El 'botellódromo' falla en verano

  • Las expectativas no se cumplen y con el buen tiempo baja drásticamente la afluencia de jóvenes al recinto de La Magdalena · La denuncia interpuesta por los vecinos contra el Ayuntamiento sigue su curso

El botellódromo de La Magdalena, lejos de convertirse en el punto de encuentro de numerosos jóvenes de la ciudad este verano, está registrando desde la llegada del buen tiempo mucha menor afluencia de usuarios. Este dato contrasta con las quejas de los vecinos de la zona que siguen interponiéndose ante la Policía Local en esta temporada estival y, aún más, con la denuncia contra el Ayuntamiento, que sigue su curso, pendiente de las conclusiones que arroje la investigación abierta la pasada primavera por la oficina del Defensor del Pueblo.

En algunas localidades vecinas, como es el caso de Ubrique, ya se ha dado con el quid de la cuestión para resolver el auténtico problema: el ruido. En la zona habilitada para el botellón se van a instalar pantallas acústicas para reducir el impacto de las aglomeraciones de jóvenes sobre las viviendas más cercanas. En otras, como ocurre en Conil en verano, el Consistorio aún se debate entre la masiva afluencia de turistas que recibe el pueblo -con lo que ello acarrea de beneficios para hosteleros y comerciantes- y la posibilidad de asegurar el bienestar de los propios conileños que, al llegar la época estival, suelen migrar en tropel y abandonar su residencia habitual en pos del descanso nocturno.

En San Fernando, tanto los responsables municipales como los propios vecinos afectados de la zona de La Magdalena coinciden a la hora de apuntar que las concentraciones de jóvenes no han sido precisamente masivas ni en lo que va de verano ni tampoco antes. El inconveniente surge fundamentalmente cuando algún coche pone la música a más decibelios de los permitidos y, peor aún, si se ubica en las proximidades de las viviendas más cercanas, las de la asociación de vecinos Los Claveles, lo que, de hecho, está prohibido pues supone situarse fuera del recinto acotado por el Ayuntamiento donde está permitido realizar botellón, circunscrito únicamente a la carpa.

Este último viernes por la noche la estampa que presentaba el botellódromo no difería demasiado de la de anteriores fines de semana de este verano, exceptuando el de la Feria del Carmen y de la Sal. Así lo atestiguan algunos jóvenes que suelen reunirse en esta zona para tomar una copa antes de dirigirse a otros puntos de la ciudad, sobre todo a bares o pubs, o antes de desplazarse a localidades vecinas donde la movida está más en boga.
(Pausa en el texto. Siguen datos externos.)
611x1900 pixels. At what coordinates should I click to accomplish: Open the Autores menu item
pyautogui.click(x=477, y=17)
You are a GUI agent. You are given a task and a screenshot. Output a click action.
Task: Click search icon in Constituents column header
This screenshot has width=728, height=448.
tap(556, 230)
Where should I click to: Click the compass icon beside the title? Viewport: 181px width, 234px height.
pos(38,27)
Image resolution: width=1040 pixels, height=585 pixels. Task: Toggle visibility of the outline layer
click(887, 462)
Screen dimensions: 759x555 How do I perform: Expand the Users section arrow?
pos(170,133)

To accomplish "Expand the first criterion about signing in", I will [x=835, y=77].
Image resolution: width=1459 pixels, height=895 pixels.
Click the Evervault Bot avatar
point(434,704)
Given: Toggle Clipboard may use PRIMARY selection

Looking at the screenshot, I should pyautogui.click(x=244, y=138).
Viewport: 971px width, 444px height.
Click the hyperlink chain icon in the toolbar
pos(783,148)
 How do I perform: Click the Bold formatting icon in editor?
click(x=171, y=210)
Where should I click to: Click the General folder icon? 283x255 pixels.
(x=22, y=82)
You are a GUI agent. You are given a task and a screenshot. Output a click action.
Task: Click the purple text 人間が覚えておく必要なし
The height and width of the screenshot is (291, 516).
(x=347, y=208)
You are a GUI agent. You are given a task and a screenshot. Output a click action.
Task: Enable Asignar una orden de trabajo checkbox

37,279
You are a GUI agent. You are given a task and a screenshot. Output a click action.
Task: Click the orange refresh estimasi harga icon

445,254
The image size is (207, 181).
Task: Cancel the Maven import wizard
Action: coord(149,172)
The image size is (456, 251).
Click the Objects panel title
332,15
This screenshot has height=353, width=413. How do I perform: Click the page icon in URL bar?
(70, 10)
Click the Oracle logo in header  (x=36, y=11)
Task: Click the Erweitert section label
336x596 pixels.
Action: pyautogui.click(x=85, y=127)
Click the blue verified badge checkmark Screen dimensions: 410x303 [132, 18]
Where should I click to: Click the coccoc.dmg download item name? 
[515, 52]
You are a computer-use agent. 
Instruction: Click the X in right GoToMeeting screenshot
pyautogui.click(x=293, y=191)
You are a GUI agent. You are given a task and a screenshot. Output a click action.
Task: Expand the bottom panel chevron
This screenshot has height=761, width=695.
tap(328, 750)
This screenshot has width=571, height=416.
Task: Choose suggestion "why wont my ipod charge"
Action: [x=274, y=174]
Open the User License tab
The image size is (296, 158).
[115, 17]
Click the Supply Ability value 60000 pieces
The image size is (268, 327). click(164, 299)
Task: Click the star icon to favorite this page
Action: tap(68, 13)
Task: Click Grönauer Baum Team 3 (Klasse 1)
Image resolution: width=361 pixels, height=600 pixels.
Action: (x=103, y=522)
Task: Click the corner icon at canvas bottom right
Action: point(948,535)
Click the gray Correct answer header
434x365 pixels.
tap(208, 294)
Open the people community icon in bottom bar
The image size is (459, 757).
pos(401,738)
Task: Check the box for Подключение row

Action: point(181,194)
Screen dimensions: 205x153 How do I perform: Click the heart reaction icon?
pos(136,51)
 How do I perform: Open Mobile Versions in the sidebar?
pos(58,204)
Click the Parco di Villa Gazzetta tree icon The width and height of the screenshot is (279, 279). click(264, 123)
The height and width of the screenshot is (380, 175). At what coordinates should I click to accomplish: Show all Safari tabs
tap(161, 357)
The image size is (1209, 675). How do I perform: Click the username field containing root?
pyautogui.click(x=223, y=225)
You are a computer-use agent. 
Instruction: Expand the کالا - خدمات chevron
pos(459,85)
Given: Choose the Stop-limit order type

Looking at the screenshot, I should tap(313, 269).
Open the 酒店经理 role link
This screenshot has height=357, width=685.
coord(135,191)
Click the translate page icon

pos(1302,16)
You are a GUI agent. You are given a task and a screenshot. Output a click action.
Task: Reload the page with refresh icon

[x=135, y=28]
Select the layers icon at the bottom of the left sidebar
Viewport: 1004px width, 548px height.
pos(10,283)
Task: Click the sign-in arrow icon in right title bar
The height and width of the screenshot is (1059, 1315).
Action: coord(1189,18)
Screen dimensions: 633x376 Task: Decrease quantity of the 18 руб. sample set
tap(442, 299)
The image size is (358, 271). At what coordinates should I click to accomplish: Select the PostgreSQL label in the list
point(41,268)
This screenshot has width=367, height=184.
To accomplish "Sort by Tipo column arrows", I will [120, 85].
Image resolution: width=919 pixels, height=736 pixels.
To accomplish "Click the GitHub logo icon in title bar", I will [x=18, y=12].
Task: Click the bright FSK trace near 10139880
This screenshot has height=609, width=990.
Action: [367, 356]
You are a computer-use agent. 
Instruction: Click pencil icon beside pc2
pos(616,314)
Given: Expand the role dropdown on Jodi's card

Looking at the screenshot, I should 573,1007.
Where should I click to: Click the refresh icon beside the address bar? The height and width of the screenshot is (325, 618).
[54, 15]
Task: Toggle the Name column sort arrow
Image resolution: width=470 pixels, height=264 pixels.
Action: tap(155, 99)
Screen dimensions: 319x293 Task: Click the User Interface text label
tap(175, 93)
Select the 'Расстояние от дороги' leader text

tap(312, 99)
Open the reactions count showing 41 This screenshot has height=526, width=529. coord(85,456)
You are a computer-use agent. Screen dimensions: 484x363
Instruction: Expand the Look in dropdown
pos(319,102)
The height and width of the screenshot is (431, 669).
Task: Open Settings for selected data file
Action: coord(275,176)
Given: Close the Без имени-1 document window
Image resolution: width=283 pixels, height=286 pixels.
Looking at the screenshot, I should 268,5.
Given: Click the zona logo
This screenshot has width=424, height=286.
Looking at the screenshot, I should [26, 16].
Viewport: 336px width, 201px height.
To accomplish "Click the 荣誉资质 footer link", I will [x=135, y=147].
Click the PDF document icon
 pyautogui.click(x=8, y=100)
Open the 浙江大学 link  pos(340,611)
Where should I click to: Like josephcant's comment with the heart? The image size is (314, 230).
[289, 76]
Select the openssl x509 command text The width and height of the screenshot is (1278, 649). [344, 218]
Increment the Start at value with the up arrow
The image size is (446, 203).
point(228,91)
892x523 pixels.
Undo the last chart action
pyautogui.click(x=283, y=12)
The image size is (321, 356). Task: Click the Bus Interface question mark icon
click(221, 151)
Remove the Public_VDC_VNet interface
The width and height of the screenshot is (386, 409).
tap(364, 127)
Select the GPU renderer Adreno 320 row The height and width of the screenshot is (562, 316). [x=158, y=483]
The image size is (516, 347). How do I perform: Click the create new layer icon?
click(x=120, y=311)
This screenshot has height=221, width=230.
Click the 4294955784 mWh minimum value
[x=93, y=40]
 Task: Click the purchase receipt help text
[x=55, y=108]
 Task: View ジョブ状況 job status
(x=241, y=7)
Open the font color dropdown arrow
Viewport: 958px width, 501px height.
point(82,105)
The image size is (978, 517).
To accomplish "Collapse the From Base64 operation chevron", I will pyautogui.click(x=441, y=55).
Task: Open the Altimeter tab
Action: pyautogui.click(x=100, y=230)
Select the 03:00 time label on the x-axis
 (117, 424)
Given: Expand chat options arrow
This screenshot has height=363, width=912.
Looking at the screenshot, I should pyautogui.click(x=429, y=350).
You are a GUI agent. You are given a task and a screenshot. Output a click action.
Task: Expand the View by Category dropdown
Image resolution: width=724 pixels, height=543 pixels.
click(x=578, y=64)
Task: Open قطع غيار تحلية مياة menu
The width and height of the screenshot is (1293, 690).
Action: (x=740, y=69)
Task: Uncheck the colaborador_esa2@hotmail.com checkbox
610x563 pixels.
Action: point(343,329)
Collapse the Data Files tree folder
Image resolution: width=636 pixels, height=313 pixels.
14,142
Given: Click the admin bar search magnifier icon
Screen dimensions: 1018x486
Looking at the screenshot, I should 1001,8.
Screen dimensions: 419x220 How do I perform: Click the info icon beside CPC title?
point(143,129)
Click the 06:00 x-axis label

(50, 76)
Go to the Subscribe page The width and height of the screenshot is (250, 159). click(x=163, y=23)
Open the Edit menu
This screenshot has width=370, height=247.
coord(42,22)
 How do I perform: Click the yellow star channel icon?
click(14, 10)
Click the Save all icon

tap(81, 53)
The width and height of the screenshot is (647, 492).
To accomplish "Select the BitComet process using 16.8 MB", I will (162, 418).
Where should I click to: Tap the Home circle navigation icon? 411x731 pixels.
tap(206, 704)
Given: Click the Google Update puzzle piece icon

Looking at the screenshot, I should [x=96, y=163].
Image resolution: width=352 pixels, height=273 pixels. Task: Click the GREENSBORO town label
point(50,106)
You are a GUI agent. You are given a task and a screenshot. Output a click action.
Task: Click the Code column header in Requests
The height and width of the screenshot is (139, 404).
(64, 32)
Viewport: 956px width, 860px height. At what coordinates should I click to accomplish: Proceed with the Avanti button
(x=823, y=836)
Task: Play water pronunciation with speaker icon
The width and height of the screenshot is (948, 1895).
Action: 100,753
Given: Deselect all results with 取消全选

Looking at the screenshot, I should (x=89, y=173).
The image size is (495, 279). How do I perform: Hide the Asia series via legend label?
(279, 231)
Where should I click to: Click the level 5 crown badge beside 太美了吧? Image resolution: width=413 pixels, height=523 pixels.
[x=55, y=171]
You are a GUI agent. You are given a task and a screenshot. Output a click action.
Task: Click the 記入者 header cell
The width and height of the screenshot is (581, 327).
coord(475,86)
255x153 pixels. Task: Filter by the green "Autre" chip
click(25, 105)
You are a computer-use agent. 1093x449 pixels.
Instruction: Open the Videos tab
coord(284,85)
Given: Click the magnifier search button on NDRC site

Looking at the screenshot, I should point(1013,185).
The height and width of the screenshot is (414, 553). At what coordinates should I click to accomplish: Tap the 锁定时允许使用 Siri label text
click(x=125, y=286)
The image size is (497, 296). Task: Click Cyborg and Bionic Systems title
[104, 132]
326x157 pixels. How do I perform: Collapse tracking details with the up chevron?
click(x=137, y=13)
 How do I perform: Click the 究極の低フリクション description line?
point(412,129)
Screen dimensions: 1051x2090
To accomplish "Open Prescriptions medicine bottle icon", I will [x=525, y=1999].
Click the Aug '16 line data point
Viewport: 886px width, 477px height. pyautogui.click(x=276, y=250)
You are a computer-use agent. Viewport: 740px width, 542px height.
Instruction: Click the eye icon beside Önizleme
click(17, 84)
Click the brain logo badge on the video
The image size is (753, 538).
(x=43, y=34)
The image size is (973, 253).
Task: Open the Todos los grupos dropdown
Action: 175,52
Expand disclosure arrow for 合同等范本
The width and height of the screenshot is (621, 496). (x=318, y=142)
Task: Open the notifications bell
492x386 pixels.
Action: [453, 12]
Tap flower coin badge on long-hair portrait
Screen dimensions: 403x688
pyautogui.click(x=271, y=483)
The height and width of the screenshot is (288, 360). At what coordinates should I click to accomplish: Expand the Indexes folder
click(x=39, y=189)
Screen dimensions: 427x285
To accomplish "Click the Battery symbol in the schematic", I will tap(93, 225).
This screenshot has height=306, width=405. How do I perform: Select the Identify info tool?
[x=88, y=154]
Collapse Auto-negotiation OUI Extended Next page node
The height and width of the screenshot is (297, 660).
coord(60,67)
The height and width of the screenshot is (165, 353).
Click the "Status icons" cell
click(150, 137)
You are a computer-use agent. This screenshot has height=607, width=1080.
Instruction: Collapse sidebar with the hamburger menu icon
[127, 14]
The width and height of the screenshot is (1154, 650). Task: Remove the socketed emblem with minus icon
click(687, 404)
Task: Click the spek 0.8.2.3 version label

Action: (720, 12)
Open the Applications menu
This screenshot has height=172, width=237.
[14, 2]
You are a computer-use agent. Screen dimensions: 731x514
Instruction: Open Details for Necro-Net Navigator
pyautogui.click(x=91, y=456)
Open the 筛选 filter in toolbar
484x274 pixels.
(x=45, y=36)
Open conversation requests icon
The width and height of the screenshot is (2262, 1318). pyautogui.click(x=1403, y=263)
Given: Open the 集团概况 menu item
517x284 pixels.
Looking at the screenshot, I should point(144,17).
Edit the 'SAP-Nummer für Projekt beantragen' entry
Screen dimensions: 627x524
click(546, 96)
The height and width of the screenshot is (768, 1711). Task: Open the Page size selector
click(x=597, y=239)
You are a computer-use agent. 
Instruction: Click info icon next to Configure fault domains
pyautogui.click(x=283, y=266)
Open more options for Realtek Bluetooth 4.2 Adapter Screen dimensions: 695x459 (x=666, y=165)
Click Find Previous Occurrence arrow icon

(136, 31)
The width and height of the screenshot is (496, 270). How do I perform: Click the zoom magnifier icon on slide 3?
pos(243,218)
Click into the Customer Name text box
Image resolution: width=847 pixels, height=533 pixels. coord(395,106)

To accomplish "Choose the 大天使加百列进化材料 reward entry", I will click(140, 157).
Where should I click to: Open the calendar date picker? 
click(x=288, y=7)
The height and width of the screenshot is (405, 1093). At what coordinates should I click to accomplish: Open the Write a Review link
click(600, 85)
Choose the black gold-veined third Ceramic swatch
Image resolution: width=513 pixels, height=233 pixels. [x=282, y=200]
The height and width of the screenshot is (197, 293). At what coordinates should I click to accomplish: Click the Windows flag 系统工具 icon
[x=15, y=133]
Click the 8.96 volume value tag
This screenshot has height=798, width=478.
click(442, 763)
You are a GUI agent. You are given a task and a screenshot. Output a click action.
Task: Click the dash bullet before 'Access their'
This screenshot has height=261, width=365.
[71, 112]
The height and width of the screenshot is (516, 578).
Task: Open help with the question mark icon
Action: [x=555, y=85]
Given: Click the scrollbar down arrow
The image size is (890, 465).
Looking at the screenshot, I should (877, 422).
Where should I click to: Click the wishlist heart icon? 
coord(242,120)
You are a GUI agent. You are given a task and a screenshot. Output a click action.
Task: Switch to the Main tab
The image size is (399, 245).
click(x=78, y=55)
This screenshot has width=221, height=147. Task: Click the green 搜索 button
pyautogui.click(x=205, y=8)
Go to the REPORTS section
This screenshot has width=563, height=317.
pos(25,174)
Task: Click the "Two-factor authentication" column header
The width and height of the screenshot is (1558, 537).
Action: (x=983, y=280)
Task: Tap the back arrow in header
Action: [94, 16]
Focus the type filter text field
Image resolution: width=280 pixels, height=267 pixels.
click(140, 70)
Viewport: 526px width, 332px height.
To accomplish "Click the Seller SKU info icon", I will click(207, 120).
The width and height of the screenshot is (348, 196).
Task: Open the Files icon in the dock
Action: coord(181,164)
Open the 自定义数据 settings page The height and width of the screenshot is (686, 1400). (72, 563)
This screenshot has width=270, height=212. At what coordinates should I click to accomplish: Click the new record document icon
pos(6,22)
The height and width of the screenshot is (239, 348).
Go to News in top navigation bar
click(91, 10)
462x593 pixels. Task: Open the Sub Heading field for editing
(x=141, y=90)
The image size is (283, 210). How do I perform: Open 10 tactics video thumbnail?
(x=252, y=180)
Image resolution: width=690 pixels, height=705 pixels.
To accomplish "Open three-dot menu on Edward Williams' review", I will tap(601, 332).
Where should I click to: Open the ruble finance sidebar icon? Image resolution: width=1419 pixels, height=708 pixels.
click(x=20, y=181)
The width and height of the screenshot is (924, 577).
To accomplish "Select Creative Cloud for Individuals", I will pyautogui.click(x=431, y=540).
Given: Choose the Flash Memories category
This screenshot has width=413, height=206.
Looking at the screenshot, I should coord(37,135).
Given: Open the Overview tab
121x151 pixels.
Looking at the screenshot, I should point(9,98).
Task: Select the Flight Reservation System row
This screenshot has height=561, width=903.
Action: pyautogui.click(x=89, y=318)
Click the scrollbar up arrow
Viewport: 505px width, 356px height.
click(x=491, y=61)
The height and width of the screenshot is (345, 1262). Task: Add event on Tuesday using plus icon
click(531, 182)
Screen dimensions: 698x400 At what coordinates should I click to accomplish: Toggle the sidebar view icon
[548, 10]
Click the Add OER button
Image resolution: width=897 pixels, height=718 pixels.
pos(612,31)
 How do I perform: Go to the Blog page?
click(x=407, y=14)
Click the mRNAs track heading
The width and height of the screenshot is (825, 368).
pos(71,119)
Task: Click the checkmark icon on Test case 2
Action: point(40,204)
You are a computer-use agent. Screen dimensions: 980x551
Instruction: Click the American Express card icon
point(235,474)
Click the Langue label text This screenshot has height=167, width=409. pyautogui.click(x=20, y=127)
Ocurre paradójicamente que los pocos grupos de jóvenes que concurren allí no lo hacen para hacer uso de la carpa que, a pesar de los esfuerzos municipales, presentaba este viernes un aspecto casi desértico. La mayoría se sitúa en los bancos del paseo marítimo de La Magdalena o -lo que trae de cabeza a los vecinos- en las inmediaciones de la urbanización de unifamiliares conocida popularmente como Los Pitufos. Así no es de extrañar que las solas conversaciones o la música a volumen normal impidan conciliar el sueño a los residentes en estas casas.

De la poca presencia de jóvenes que existe en el botellódromo no duda ni siquiera la presidenta de la asociación Los Claveles, Dolores Cano, quien insiste en que las pandillas, lejos de usar la carpa, suelen preferir ubicarse en las proximidades de sus viviendas. "En verano el problema viene a ser igual que el resto del año", asegura, "Con tal de que un solo coche se sitúe cerca de las casas, ya no se puede dormir". Reconoce, sin embargo, que no se ha registrado ni una de las temidas concentraciones masivas.

Mención aparte merecen las otras consecuencias que acarrea el botellón: insalubridad e inseguridad ciudadana. Pero en La Magdalena, de momento, el auténtico problema es el ruido.